:: Task objective ::
Transcribe, word for word and without additions, each line below from the one containing "Task: Toggle the Safari sidebar icon" through the one containing "Click Chastity_Belt's profile", both ends included.

BEGIN

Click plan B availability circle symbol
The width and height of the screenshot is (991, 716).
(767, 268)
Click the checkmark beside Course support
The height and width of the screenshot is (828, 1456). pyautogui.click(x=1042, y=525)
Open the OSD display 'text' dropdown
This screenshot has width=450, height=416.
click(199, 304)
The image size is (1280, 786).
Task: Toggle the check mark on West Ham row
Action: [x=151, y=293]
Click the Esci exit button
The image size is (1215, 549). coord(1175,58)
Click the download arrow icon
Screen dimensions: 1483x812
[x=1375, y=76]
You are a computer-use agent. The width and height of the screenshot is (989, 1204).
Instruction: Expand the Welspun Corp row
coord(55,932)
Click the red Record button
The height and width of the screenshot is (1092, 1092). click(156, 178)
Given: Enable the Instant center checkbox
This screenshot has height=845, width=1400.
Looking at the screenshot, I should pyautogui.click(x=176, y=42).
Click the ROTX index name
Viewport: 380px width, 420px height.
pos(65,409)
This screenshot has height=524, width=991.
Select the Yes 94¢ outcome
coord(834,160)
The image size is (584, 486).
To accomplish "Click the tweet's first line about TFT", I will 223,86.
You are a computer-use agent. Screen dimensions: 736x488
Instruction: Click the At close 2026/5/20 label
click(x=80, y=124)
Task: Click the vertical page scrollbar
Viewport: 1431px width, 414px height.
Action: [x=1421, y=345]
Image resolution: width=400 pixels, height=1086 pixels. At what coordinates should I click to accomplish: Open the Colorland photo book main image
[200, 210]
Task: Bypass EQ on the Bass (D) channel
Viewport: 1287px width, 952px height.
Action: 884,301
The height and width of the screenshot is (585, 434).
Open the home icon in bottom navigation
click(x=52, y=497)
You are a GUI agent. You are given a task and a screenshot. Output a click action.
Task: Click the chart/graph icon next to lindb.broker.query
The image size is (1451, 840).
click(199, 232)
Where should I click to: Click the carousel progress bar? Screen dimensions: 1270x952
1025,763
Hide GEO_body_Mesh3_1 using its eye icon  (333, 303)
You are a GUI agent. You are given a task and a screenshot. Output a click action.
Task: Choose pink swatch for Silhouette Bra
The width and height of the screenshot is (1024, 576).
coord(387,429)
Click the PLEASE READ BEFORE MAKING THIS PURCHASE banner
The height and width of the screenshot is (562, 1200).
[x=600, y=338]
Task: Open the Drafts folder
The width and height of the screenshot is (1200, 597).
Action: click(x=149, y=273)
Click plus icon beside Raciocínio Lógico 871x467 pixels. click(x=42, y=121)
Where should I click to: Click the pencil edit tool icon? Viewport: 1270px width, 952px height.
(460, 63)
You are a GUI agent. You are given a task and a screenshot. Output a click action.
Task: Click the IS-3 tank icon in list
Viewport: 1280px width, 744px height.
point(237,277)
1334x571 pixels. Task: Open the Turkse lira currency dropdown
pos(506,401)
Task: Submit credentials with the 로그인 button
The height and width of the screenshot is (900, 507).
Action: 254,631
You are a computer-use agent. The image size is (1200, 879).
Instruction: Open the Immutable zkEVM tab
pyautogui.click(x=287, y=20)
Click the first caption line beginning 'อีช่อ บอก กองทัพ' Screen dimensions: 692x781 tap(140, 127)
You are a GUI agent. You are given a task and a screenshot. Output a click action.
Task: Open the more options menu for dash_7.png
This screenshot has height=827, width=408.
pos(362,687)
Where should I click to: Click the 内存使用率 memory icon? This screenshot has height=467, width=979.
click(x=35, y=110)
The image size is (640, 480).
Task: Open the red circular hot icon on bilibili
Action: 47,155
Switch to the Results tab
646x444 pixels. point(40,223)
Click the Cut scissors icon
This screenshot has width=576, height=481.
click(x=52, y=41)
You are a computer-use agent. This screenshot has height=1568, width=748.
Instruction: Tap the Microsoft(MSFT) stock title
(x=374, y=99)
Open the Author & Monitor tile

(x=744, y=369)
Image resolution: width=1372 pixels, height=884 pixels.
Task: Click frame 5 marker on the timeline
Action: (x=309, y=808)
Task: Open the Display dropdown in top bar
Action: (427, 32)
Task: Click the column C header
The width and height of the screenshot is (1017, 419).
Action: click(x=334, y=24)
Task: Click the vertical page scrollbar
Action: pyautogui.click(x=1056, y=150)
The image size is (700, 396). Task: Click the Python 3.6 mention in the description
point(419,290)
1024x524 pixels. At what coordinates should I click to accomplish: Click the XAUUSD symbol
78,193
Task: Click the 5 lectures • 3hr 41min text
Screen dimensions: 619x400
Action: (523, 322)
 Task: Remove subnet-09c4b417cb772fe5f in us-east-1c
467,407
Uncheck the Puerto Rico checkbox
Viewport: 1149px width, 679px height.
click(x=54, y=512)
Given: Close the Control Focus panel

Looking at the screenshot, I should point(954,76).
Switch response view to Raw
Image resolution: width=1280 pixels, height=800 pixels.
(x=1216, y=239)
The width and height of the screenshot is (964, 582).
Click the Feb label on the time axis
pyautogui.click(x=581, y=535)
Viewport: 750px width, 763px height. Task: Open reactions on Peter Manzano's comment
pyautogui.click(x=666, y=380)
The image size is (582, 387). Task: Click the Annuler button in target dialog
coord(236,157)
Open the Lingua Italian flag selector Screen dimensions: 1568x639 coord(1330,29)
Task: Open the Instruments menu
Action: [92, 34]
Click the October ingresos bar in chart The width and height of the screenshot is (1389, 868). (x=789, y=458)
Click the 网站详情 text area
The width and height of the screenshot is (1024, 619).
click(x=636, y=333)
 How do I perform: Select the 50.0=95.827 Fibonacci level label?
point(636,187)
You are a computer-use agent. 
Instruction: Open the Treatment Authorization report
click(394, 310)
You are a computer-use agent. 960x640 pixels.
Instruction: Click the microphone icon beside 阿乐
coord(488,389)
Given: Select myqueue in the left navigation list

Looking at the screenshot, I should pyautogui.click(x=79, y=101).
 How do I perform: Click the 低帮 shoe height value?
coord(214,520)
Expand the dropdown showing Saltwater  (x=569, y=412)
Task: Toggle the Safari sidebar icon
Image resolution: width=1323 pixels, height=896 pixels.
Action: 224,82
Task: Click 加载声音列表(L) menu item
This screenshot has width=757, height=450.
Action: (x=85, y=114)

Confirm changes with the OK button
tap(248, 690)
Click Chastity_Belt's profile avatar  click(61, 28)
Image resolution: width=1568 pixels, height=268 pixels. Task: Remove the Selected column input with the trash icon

END

:: Response area ::
Task: Toggle the Safari sidebar icon
Image resolution: width=1323 pixels, height=896 pixels.
Action: 224,82
Task: Click 加载声音列表(L) menu item
This screenshot has width=757, height=450.
Action: (x=85, y=114)

Confirm changes with the OK button
tap(248, 690)
Click Chastity_Belt's profile avatar  click(61, 28)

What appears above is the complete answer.